[Task statement] Repeat the entries word for word from the first line down to the line with "pos(264,664)", leaving the pictures out.

[Data]
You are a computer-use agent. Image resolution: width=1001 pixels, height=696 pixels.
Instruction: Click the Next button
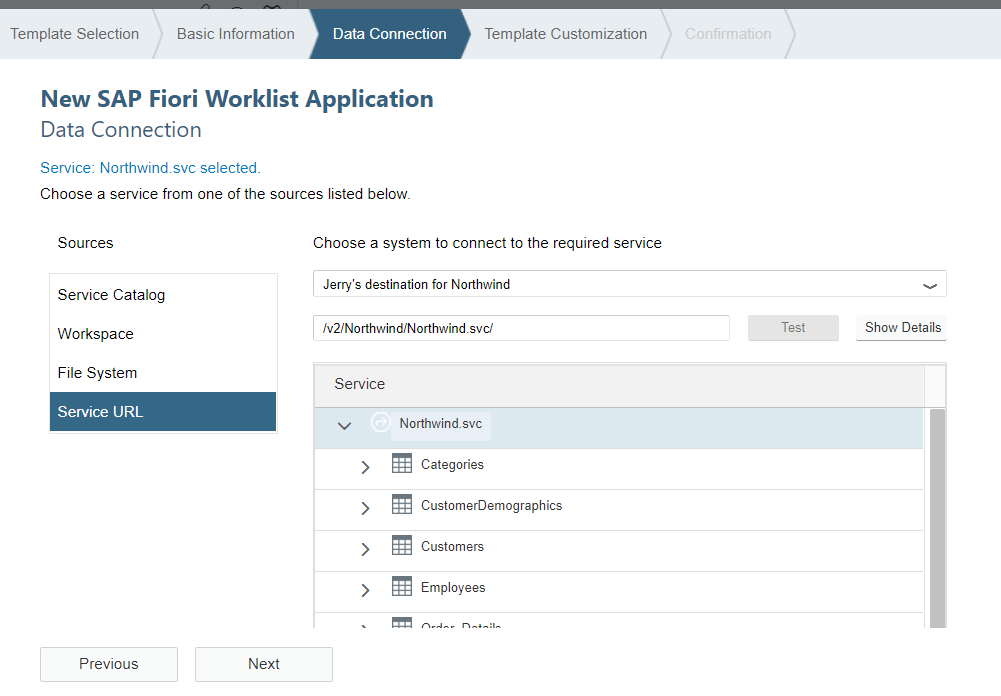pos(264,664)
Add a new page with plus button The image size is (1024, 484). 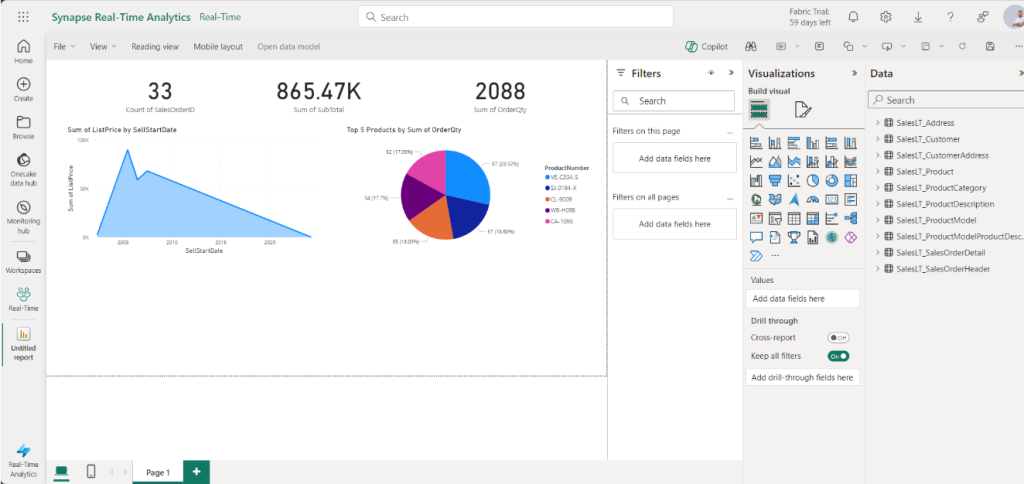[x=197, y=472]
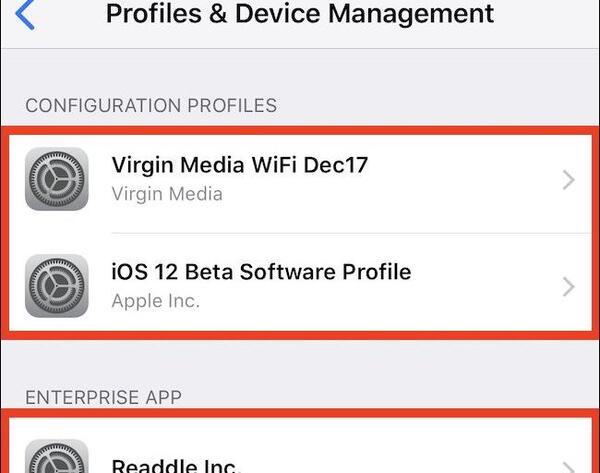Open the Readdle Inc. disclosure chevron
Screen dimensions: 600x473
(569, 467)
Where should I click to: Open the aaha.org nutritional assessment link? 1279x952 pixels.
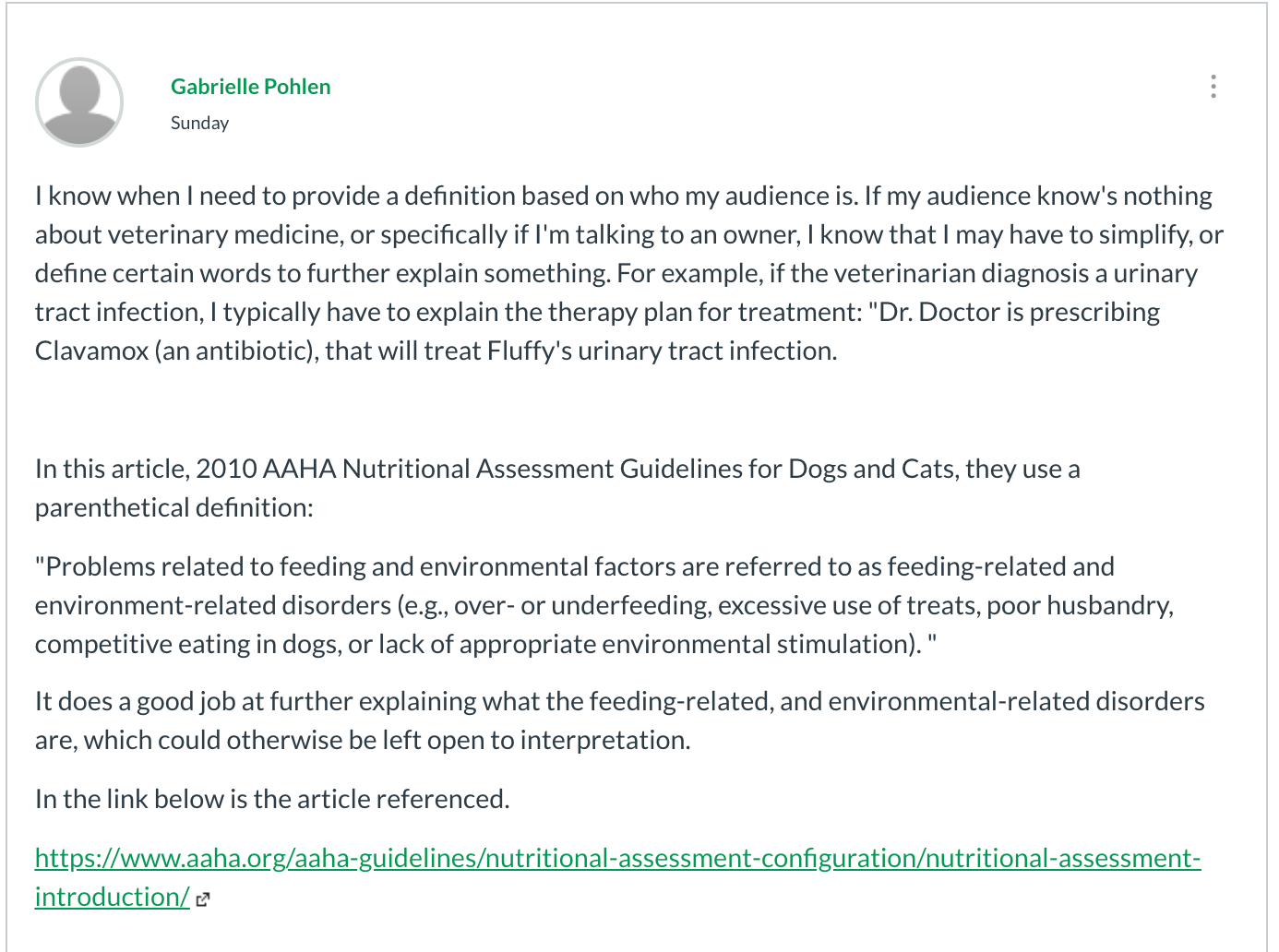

[Final answer]
You are a computer-use agent. Image resolution: width=1001 pixels, height=696 pixels.
Instruction: Click the Next button
pos(264,664)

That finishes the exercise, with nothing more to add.